Insights on Medication Management
Melanie Cole, MS (Host): Welcome to Better Edge, a Northwestern Medicine podcast for physicians. I’m Melanie Cole. And today, we’re giving insights on medication management in mild cognitive impairment and dementia, perspectives from patients and caregivers. Joining me is Dr. Rachel O’Conor. She’s an assistant professor of Geriatrics and in the Department of Geriatrics at Northwestern Medicine, and she’s a health services and public health researcher specializing in community-engaged research.

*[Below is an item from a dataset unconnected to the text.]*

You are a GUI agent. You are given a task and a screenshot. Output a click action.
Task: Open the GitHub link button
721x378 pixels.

Dr. O’Conor, thank you so much for joining us again. With changing cognitive abilities, individuals with mild cognitive impairment and dementia face challenges in successfully managing multi-drug regimens. This is such a huge problem that we’re seeing. Can you tell us how common this is? What you’ve seen as a result of these incredible challenges?
Rachel O’Conor, PhD: Yeah, thank you, Melanie. It’s really a pleasure to be talking with you again today. So, I am excited to talk about a recent study that we did where we talked with individuals who have mild cognitive impairment as well as mild dementia and moderate dementia. And so, we talked with those individuals as well as their family members. As people’s memory and dementia progresses, they begin to work with their family members. We wanted to learn, kind of get both sides of the story. So since there are the two people involved, most people, like, they navigate it, but there can be a little bit of tension as well.

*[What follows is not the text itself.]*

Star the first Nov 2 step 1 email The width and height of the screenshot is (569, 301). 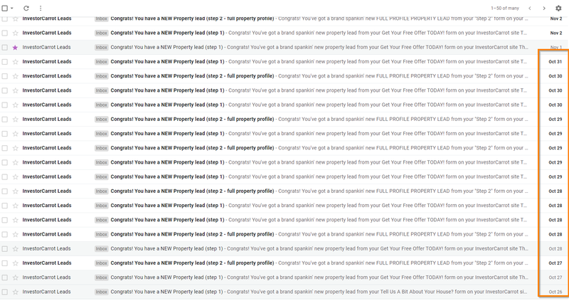point(15,33)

And so, what we found, and not necessarily so much like an issue, but really what we found was that caregivers, they take on more medication responsibilities with increasing cognitive impairment severity. So, not surprising, but that both patients and caregivers favor patient autonomy in medication self-management. So, even as dementia is progressing, and even among people with moderate dementia, both patients and caregivers really are trying to promote that patient autonomy, even to an extent that sometimes it was surprising to myself.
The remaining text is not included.